Edge-AI and FOLIO at Stanford University Libraries

Challenges using LLMs

There are multiple challenges associated with using AI and more specifically Large Language Models (LLMs) like ChatGPT and Google's Gemini, some of which can be minimized.

Privacy Concerns in Large Language Models

With the widespread release of Large Language Models (LLMs) by various organizations, significant privacy issues have been observed including

  • Personal details in training data: Names, addresses, and financial information may be included in the training data for these models.
  • Logged prompts containing sensitive information: User inputs, including private details, can be logged by the companies managing these LLMs.
  • Re-identification of individuals: Even in anonymized training data, individuals can potentially be re-identified through the model outputs and usage patterns.

Bias

AI bias occurs when models produce outputs that reflect or perpetuate existing inequalities and perspectives in the larger society.

Sources

  • Training data -- over or under sampling underrepresented groups, biases in labeling by excluding or over-representing certain categories or characteristics.
  • Algorithms -- based on biased data could perpetrate underlying flaws or programmers introduce personal bias intentionally or unintentionally
  • Proxies -- Unintended consequences of using proxies for characteristics in the population
  • Cognitive -- people's experiences and preferences can introduce and favor bias or weighting of outcomes or the selection of data.

Hallucinations

Since the initial release of ChatGPT 3.5 in 2022, a major criticism of Large Language Models (LLMs) has been the tendency of these models to fabricate factually incorrect statements. LLMs generate text by predicting the most likely continuation token based on the prompt's text, context, and model's internal weights. Unlike a deductive process, LLMs do not directly reference their training source material to generate responses.

Types of Hallucinations

  • Fact-conflicting -- 1+1 = 3
  • Input-conflicting -- LLM summarizes an article and includes details not present in the original article
  • Context-conflicting -- inconsistent or self-contradiction in the model's outputs

Mitigation

  • Chain-of-thought (COT): A technique prompting the model to break down its reasoning process into sequential steps, explaining how it arrived to its final answer.
  • One-shot and Few-shot Prompts: Techniques that provide context by offering sample responses in a given format, enabling the model to infer patterns for consistency and accuracy in its answers.
  • Retrieval Augmented Generation (RAG): Combines contextual examples with the prompt, grounding the model in factual, current material from external sources, and reducing the model's dependence on outdated or incomplete information in its training data.
  • Reinforcement Learning with Human Feedback (RLHF): A fine-tuning technique of adding direct human feedback to a model's responses by rewarding factual responses and penalizing hallucinations.

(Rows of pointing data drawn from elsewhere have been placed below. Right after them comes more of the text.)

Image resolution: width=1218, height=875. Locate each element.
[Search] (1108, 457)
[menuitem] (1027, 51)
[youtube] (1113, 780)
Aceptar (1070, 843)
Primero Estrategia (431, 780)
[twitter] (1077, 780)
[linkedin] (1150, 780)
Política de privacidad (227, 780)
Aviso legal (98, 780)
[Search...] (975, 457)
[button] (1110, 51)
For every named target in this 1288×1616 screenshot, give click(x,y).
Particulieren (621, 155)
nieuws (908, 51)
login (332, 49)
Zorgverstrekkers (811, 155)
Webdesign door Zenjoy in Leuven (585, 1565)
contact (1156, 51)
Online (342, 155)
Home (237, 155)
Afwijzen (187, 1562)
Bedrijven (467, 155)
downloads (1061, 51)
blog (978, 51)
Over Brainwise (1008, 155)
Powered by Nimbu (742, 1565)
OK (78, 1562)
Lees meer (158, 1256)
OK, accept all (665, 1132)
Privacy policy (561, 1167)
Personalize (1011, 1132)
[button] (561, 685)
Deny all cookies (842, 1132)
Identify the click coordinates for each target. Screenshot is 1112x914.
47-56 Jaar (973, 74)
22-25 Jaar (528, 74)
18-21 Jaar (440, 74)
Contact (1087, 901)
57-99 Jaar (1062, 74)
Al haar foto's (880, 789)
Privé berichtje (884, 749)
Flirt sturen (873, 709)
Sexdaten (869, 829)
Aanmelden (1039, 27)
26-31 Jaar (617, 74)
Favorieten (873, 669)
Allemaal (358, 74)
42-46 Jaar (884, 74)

Academic Fraud & Copyright

One of the immediate concerns regarding academic fraud in the use of Large Language Models (LLMs) that generate convincing and coherent text that students and researchers can pass off as original work. The growth and inclusion of generative text into academic articles has been widespread, particularly in the computer science literature (How Much Research Is Being Written by Large Language Models?)

The training of Large Language Models (LLMs) requires massive amounts of text and other media that are commonly available on the open web. This content includes both copyrighted and public domain material, which can lead to generative outputs from these models closely resembling existing copyrighted works resulting in various lawsuits.

Carbon Footprint

A real concern of Large Language Models (LLMs) is the amount of energy and water required for training and deploying these models. For example, in their 2024 report Google admitted that their carbon output increased over 13% year-over-year primarily due to the increased energy usage of their customer-facing AI efforts, including the training and inference of their flagship Gemini LLM.

A 2024 report by Microsoft, offers four suggestions to reduce the environmental impact of these models. These suggestions are:

  • Model Selection: Pre-trained models use significantly less power than training new models.
  • Model Improvement: Prompt engineering, RAG, and Fine-tuning can all be used to improve functionality of existing models without needing to train new models
  • Model Deployment: Using Model-as-a-Service (MaaS), the costs and energy requirements are less because the MaaS infrastructure is typically optimized by the vendor.
  • Model Evaluation: When using these models, users should evaluate the costs and performance in order to assess the applicability of their models.